Tradição atravessa três gerações
Ser alfaiate é mais do que uma mera profissão para Anderson Bueno, de 23 anos. É uma tradição. Anderson aprendeu a costurar com o pai e o avô. Desde pequeno, ele conta que gostava de vê-los costurar e criar novos modelos através de reformas de vestes antigas. O avô, Renato, começou a fazer ternos em 1964, em Joaquim Távora. Em 1971, o pai Adélio montou um ateliêr em Curitiba - que funciona até hoje sob o comando de Anderson. Há cinco anos na profissão, Anderson acredita que sempre haverá mercado para o alfaiate - que tem que se modernizar com o tempo.
''Eu estou me especializando na arte de transformar as vestes antigas em belas roupas masculinas.

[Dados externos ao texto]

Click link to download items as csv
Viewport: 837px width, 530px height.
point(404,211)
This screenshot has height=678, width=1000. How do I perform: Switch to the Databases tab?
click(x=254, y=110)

A gente faz reforma de tudo quanto é roupa. O resultado é belo. E dá para tirar um salário razoável'', contou. As reformas mais procuradas são de calças e paletós. ''A gente chama de customização. Pego o que é antigo e tranformo em novo. Acho que os alfaiates sempre vão existir por isso. Sempre existirá a moda. Sempre teremos coisas que saíram da moda para reformarmos. Somos especializados em criação'', ponderou.

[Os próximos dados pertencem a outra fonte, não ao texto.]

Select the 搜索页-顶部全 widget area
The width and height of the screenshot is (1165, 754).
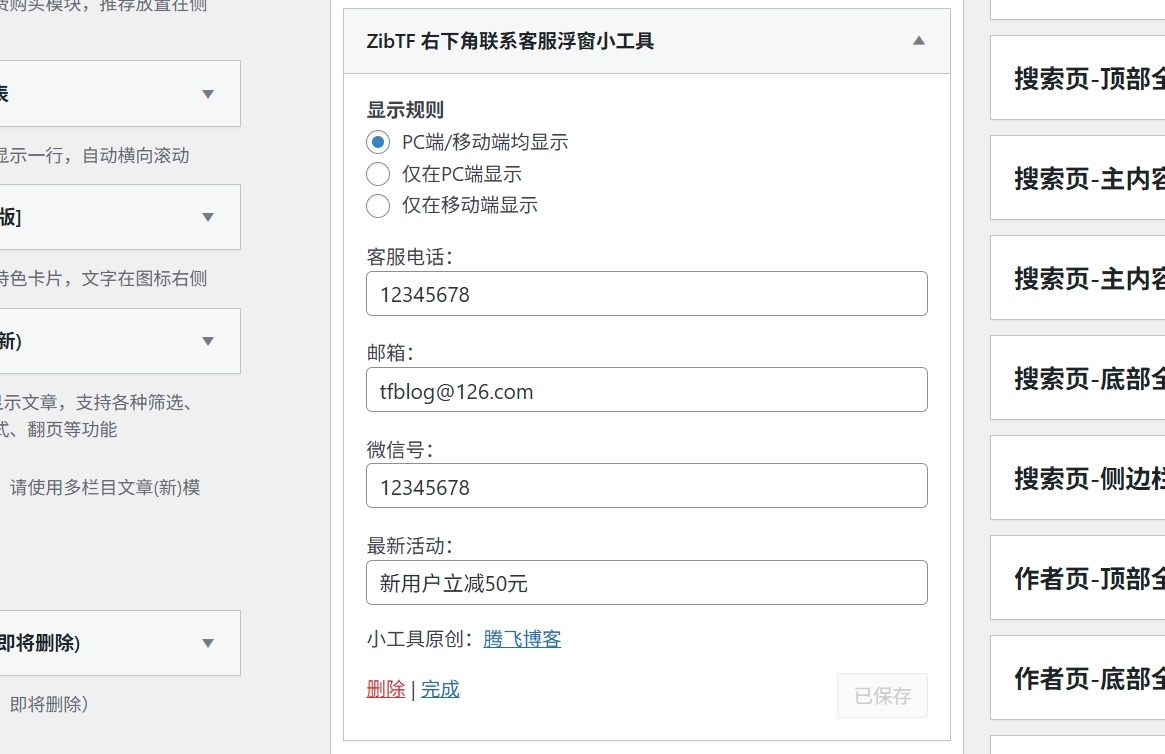1078,78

Um paletó, por exemplo, pode ser transformado em três dias de trabalho. E muita paciência. ''A gente tem que analisar todos os pontos do paletó. A reforma parece que é algo fácil. Mas não é. Exige muita paciência. Procuram nossos serviços os clientes que gostam de se vestir bem. Que buscam o sofisticado''.(L.P.)